L’analisi formale e linguistica proposta qui si accorda con il significato filosofico più profondo del carpe diem: esso non è un’esortazione al godimento effimero di un momento fugace, ma al modo di vita del saggio epicureo il quale, come ha bene osservato Alessandro Linguiti, gode «pienamente dell’unica vita che abbiamo a disposizione, e per questo ogni momento di essa, ogni sua frazione, diviene preziosa e degna di essere assaporata fino in fondo». Già Epicuro paragonava il modo di vita del saggio a quello degli dèi: «vivrai come un dio tra gli uomini; poiché in nulla è simile ad un essere vivente vita mortale, uomo che viva fra immortali beni» (Epistola a Meneceo, § 135, trad. E. Bignone). Questa assimilazione a dio non avviene, come nella tradizione platonica, attraverso la fuga dal mondo sensibile verso una realtà trascendente: al contrario, il saggio epicureo si assimila agli dèi perché vive, nella ristretta porzione di vita che gli è concessa, con la stessa imperturbabile serenità propria degli dèi. A questo terreno afferrare parte della luce divina allude il carpe diem…Sicuramente intraducibile.

Bibliografia:

LINGUITI A., Il valore dell’istante presente nelle filosofie ellenistiche,
Chaos e Kosmos 2 (2001) [www.chaosekosmos.it ISSN 1827-0468].

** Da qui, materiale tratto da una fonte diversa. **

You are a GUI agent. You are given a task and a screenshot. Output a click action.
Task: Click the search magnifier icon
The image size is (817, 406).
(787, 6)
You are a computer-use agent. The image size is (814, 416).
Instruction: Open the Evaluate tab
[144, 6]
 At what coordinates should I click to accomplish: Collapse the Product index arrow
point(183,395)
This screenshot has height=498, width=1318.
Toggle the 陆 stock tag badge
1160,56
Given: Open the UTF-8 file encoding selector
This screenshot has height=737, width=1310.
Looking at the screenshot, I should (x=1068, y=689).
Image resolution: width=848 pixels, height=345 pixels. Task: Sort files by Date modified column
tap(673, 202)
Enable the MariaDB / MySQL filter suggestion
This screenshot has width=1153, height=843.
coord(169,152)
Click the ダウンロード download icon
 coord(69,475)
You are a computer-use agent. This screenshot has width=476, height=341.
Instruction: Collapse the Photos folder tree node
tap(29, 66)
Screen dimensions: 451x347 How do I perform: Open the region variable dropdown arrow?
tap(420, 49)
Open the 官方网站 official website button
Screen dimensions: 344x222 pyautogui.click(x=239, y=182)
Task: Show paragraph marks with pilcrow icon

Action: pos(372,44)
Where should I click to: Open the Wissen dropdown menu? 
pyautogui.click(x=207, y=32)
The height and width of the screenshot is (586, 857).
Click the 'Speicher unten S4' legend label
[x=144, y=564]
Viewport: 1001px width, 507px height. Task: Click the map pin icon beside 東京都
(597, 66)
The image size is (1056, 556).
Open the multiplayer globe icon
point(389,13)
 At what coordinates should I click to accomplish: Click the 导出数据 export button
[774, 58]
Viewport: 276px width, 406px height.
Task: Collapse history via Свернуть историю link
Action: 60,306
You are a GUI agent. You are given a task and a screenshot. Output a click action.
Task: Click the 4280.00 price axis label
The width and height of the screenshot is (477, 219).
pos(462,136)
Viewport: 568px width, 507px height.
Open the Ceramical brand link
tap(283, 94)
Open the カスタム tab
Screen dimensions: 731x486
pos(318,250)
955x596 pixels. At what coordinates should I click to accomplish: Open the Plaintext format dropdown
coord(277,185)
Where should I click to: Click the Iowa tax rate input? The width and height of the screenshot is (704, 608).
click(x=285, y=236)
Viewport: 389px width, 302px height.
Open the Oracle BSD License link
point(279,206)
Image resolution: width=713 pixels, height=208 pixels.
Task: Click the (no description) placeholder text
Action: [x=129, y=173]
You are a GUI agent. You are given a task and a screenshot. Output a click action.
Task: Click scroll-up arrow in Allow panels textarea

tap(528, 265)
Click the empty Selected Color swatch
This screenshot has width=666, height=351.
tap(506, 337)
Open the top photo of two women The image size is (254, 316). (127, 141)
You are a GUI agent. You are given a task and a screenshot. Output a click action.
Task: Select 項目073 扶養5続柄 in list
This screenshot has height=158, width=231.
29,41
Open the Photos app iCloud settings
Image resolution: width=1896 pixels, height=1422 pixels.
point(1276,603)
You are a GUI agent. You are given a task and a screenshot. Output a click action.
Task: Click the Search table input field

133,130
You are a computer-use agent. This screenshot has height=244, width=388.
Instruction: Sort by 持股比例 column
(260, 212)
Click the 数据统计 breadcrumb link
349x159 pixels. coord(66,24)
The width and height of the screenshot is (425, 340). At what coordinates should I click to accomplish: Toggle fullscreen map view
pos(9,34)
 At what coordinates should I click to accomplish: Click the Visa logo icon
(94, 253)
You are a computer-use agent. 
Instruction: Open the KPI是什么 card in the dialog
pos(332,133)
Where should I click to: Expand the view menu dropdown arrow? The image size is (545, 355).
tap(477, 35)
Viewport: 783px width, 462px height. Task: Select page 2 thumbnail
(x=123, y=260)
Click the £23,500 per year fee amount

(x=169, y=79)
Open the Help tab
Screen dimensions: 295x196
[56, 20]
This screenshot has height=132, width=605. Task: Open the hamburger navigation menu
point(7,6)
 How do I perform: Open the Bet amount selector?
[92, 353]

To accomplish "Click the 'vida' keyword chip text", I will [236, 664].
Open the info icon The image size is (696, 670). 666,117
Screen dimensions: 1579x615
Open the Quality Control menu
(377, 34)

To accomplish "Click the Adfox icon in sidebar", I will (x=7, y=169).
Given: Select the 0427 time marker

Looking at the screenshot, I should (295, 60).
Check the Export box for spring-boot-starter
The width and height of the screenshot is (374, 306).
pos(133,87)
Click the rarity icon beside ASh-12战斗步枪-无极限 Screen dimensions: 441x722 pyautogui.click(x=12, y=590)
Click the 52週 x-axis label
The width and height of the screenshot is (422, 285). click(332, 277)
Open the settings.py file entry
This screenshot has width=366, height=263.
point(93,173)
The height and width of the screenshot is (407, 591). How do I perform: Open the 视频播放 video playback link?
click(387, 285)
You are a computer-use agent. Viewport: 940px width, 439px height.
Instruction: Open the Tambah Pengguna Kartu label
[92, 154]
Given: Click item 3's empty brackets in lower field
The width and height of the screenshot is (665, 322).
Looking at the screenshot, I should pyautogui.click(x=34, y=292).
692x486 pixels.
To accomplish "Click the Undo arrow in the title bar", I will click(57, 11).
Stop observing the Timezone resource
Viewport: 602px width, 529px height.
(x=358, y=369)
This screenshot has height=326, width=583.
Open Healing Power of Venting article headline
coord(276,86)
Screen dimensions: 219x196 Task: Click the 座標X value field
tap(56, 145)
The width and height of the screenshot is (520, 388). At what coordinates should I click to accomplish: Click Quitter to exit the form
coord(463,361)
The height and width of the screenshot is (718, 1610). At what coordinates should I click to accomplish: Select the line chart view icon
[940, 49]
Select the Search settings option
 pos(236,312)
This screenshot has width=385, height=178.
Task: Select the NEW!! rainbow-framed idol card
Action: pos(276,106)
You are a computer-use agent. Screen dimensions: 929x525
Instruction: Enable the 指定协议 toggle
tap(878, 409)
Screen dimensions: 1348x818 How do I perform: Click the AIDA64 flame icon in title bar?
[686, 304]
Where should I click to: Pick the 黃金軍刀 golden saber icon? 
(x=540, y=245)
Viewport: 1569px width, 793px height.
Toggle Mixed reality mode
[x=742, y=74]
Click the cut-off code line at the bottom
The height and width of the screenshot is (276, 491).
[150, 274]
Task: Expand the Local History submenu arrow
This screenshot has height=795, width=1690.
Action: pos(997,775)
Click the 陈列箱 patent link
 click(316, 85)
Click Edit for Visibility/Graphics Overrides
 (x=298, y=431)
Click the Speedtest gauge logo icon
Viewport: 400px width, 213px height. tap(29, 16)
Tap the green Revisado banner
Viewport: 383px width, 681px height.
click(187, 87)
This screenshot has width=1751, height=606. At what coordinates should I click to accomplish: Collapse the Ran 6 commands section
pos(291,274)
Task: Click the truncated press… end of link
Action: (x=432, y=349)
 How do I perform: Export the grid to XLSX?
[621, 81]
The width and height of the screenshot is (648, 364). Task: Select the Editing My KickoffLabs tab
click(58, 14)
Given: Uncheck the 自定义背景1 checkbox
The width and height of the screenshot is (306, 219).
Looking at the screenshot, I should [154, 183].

LEUMANN M., La lingua poetica latina, in LUNELLI A. (ed.), La lingua poetica latina, Bologna 1980, pp. 133-178 [trad. it. da Die lateinische
Dichtersprache, in Kleine Schriften, Stuttgart 1959, pp.
131-156].

RUCH M., Horace et les fondements de la iunctura dans l’ordre de la
création poétique (A.P. 46-72), REL 41 (1963), pp. 246-269.

TRAINA A., Semantica del carpe diem, RFIC 101 (1973), pp. 1-21.